10. The second matter was by way of a submission that the unenforceability of the guarantee should be confined to past indebtedness since the appellant had been prepared to give a guarantee for future indebtedness and signed the guarantee in the belief that he was committing himself to that liability. The trial judge accepted this submission, by reference to the principle that "he who seeks equity must do equity" and for the reason that the appellant signed the guarantee because he was anxious that the respondent continue to supply concrete to Vadipile.


11. In consequence the trial judge said:

" I hold that the (appellant) is entitled to avoid liability under the guarantee, at least to the extent of Vadipile's past indebtedness to the (respondent). I hold that the (respondent) is entitled, both in equity and under s.87(2)(b) of the Trade Practices Act(2), to such order as would preserve and enforce the (appellant's) liability under the guarantee with respect to Vadipile's indebtedness to the (respondent) after 7 August 1992."
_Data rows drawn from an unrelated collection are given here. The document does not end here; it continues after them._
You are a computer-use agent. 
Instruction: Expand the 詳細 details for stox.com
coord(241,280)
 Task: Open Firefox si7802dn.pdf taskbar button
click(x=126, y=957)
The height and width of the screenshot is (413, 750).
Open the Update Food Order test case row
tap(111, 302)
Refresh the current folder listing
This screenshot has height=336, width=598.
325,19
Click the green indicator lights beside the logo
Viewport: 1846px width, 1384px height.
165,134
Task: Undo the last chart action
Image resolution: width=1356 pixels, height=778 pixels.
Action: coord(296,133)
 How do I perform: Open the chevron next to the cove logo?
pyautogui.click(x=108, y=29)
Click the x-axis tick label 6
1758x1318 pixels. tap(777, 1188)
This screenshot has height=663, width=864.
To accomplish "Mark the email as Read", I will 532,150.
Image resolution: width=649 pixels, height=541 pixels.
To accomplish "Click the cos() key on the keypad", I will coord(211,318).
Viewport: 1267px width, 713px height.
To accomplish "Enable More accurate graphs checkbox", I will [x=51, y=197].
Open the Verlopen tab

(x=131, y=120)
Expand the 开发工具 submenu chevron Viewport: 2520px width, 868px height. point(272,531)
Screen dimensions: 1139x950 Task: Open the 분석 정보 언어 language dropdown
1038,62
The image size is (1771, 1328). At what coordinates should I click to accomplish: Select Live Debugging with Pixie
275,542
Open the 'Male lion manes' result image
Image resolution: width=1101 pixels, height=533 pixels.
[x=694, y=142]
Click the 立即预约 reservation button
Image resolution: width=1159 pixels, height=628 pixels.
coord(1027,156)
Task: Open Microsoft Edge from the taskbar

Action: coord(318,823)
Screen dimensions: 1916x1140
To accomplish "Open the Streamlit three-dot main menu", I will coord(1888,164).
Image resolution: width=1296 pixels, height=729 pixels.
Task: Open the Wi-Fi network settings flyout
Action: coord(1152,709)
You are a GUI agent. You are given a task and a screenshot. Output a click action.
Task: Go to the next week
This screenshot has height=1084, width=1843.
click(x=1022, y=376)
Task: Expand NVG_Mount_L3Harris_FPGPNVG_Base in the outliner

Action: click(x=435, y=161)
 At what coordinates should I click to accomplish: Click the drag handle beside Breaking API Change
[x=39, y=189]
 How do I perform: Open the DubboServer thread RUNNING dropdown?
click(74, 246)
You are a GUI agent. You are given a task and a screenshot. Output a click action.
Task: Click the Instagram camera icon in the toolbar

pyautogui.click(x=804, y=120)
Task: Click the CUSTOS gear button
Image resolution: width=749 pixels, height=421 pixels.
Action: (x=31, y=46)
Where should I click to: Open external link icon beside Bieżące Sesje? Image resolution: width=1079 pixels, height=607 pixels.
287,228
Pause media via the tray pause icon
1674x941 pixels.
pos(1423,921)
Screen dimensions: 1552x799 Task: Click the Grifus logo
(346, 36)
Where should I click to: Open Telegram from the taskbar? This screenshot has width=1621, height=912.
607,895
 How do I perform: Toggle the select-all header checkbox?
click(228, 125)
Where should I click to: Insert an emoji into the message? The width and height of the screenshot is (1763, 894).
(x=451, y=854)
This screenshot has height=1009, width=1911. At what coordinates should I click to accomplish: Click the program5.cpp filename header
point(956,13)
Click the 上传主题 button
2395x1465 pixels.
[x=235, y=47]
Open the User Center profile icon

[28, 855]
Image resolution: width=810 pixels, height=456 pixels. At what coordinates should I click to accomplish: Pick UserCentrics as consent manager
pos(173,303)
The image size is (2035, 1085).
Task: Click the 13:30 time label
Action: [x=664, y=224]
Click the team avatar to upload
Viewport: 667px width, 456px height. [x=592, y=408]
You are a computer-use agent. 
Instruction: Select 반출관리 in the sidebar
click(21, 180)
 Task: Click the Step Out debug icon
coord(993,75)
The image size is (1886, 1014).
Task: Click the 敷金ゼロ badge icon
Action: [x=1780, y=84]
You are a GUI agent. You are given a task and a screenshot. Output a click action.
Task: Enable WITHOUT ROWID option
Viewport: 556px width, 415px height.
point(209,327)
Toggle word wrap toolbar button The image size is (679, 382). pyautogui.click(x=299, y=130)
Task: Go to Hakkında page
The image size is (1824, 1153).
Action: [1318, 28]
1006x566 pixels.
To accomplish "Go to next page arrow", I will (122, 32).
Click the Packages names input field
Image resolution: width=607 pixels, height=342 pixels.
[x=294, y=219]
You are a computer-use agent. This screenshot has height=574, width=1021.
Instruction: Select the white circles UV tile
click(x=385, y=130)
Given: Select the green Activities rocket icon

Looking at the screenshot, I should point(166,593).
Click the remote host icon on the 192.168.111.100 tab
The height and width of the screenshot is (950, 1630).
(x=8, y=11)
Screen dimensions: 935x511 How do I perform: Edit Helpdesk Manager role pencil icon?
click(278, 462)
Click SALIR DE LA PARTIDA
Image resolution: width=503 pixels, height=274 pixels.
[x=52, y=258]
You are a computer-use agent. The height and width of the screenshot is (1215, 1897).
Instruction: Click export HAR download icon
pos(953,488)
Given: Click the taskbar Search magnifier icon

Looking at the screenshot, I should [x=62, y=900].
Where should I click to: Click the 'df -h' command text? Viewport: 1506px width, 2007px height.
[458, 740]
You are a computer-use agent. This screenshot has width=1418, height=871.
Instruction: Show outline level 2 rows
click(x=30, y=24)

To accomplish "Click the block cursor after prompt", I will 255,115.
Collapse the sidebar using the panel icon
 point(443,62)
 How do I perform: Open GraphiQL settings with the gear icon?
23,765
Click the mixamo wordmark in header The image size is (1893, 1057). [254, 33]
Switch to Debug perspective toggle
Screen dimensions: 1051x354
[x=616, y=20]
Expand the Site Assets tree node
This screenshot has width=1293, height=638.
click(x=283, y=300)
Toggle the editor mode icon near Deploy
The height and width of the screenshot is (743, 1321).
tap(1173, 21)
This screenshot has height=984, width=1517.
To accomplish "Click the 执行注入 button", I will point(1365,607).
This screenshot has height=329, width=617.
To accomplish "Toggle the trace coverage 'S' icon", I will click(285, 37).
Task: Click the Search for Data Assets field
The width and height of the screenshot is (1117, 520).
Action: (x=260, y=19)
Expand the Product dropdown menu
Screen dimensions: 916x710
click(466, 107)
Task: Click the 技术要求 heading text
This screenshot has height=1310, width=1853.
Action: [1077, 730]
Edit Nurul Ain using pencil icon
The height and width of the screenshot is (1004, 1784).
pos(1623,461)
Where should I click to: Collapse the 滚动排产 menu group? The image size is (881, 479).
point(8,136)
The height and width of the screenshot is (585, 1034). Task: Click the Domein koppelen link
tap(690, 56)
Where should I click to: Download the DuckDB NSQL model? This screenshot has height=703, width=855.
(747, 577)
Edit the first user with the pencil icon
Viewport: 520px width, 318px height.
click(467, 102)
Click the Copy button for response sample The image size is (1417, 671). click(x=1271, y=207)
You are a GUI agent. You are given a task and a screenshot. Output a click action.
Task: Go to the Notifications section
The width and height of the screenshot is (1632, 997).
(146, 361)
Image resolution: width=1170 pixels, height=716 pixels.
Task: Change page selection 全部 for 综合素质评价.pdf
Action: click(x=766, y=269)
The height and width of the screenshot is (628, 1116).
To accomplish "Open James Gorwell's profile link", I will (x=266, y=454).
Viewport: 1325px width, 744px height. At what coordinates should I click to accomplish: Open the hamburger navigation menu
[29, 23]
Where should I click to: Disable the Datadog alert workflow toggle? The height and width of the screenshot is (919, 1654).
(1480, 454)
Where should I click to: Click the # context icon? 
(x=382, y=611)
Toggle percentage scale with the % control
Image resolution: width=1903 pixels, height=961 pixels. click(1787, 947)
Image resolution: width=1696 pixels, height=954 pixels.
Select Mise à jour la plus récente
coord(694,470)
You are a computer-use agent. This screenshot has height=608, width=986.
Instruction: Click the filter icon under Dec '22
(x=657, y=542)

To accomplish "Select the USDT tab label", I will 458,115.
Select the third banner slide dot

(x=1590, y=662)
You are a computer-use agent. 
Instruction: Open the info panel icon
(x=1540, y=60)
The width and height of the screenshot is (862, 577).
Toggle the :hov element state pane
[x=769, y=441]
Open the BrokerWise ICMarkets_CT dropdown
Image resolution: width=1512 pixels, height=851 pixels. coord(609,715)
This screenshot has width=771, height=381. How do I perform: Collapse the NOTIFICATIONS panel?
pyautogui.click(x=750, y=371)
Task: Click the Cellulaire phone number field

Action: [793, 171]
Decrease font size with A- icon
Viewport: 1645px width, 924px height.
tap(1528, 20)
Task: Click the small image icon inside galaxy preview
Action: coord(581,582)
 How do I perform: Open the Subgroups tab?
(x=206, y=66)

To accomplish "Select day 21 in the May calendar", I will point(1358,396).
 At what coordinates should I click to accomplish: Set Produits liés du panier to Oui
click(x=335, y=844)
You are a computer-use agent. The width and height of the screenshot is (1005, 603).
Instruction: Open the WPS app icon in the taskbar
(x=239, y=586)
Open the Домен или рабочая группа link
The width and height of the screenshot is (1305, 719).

12. The judgment extracted to give effect to his Honour's conclusions reads:

"Judgment for $170,929.32 and no order as to costs."
action was one brought by the respondent against the appellant to recover a sum of money. There is no formal order by way of rescission or declaratory relief but the amount of the judgment is calculated on the basis that the guarantee is rescinded or set aside as regards past indebtedness.


Appeal to the Full Court
13. The appellant appealed to the Full Court of the Supreme Court of South Australia on the ground that the trial judge "erred in law in failing to rescind the guarantee in its entirety". The respondent cross-appealed, primarily on the ground that:

"The learned trial judge erred in not finding that the appellant was bound to the guarantee to the full extent of its terms as there was not sufficient evidence to support a finding that the respondent by its servant or agent misrepresented the extent of the guarantee."

The Full Court dismissed the appeal and the cross-appeal(3). The appellant appeals against the dismissal of his appeal. There is no appeal from the dismissal of the cross-appeal.


14. The leading judgment was delivered by Olsson J, Mohr and Nyland JJ expressing their concurrence. Olsson J accepted that conditions could be imposed on a grant of equitable relief, including rescission, if "fair and appropriate to the circumstances". He had particular regard to the fact that the appellant gave the guarantee in return for the respondent's agreement to make future supplies available "and thereby enable the appellant to continue the business operations of Vadipile". Olsson J added(4):

"The appellant availed himself of that benefit, without which his company's business would, forthwith, have foundered. It would be unconscionable to permit the appellant to retain the benefit, but unconditionally eschew the financial responsibility which he personally accepted as the consideration for receiving it. If it were otherwise he would, in the equitable sense, have been unjustly enriched by virtue of the benefits conferred on him via his company."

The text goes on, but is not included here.